Der letzte und vierte Film (Evangelion: 3.0+1.0 Thrice Upon a Time) ließ aber bis 2021 auf sich warten. Und das muss eins ja auch irgendwie mitkriegen – und obwohl NGE so viel meiner Jugend geprägt hat, hab die Nachrichten um die Rebuild-Filme nicht fiebernd verfolgt. Eher so: Alle paar Monate mal dran gedacht, dass der letzte Film ja noch irgendwann kommen soll. Als mir eine Arbeitskollegin letztes Jahr einen Artikel mit einem Review zu dem vierten Rebuild schickte, war ich ein wenig überrascht, dass es „schon soweit“ gewesen sei. Seitdem habe ich den Tab mit dem Artikel offen. Und genau wie beim Manga traute ich mich nicht, den Film gleich anzusehen. Dazu gehörte Vorbereitung, mindestens müsste ich die Rebuild-Filme alle nochmal sehen.
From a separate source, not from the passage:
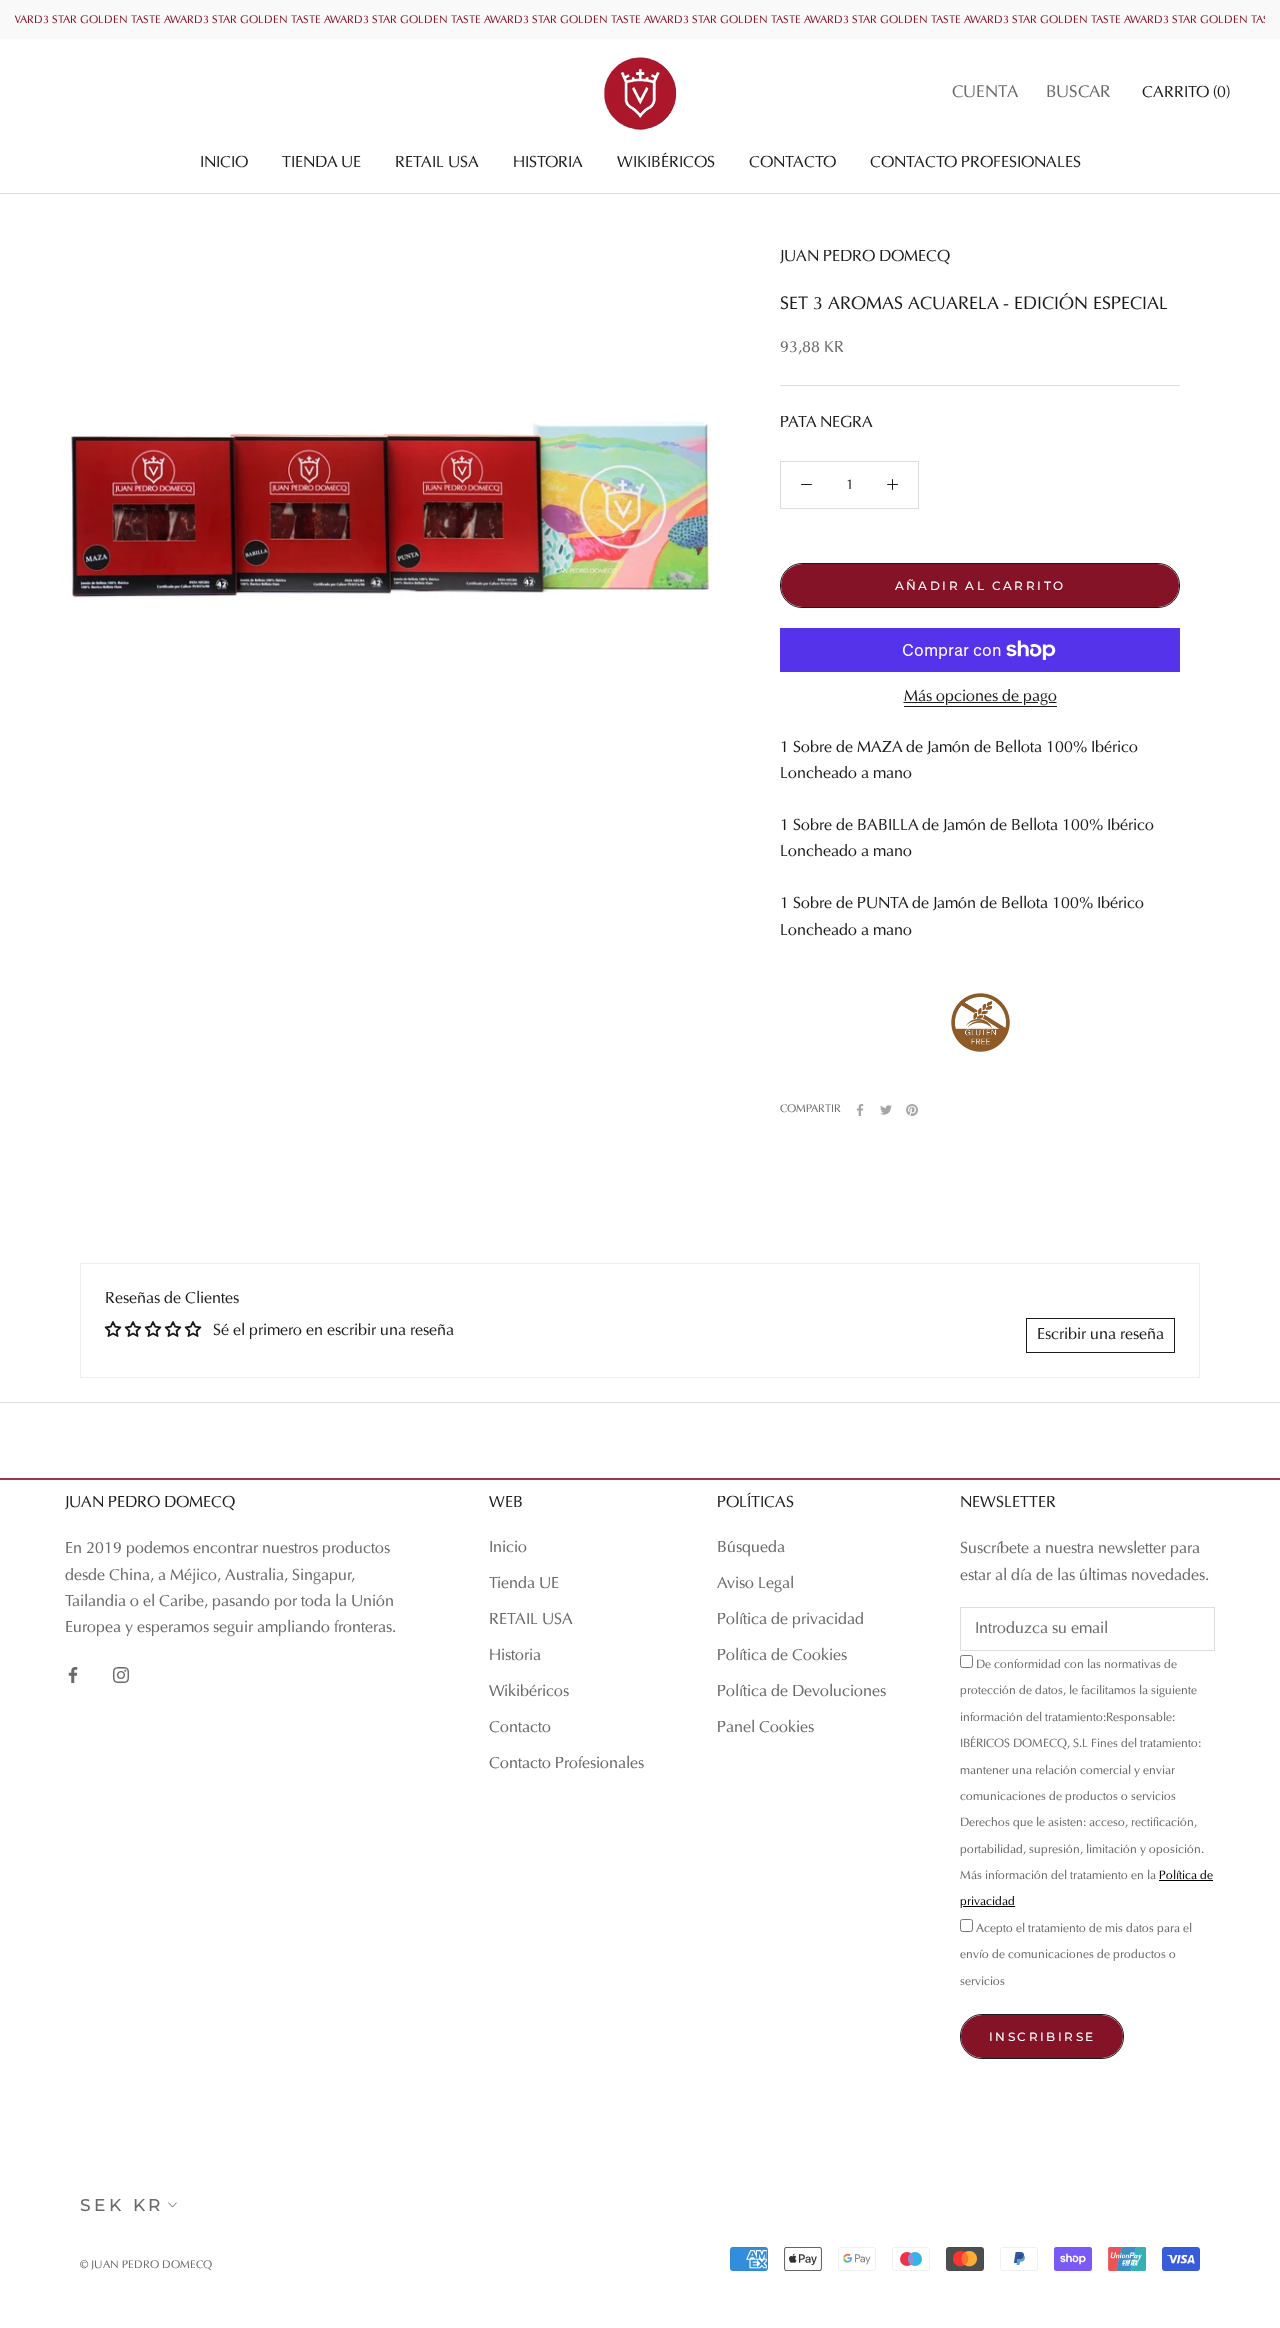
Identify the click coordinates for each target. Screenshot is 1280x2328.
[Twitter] (886, 1110)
Das tat ich dann auch. Sonntag ist mein Filmtag, wie meine Letterboxd-Freund*innen vielleicht schon herausgefunden haben. Ich habe trotzdem schon am Vorabend den ersten Rebuild-Film gesehen, um mich dann am Sonntagvormittag an die zwei nächsten zu machen. Ich erinnerte mich an meine Verwunderung, wie abrupt der zweite Film endet – und dass ich damals sehr erstaunt dachte, dass Anno sich tatsächlich zwei Filme für das Ende (der Serie und der Welt) übrigließe. Das ist nicht ganz so passiert, wie ich es mir damals vorstellte. Vermutlich wäre aber sogar für Anno zwei Filme, in denen ein äußerer und innerer Weltuntergang gezeigt wird, zu viel gewesen.

Ab hier kommen Spoiler. Der Film ist über ein Jahr alt, die Serie wesentlich älter. Ihr seid gewarnt.

Der vierte Film beginnt mit einer Szene in Paris. Soweit ich mich erinnern kann, gab es bisher nie eine derart lange Szene außerhalb Japans. Wir lernen, dass diese Halbzerstörung der Welt, die Shinji am Ende des zweiten Films ausgelöst hat, sich zumindest zu einem Teil aufhalten oder rückgängig machen lässt, wenn eins über die richtige Technologie verfügt. WILLE tut das und kann somit auf die unbenutzten Ersatzteile von Euro-NERV zurückgreifen.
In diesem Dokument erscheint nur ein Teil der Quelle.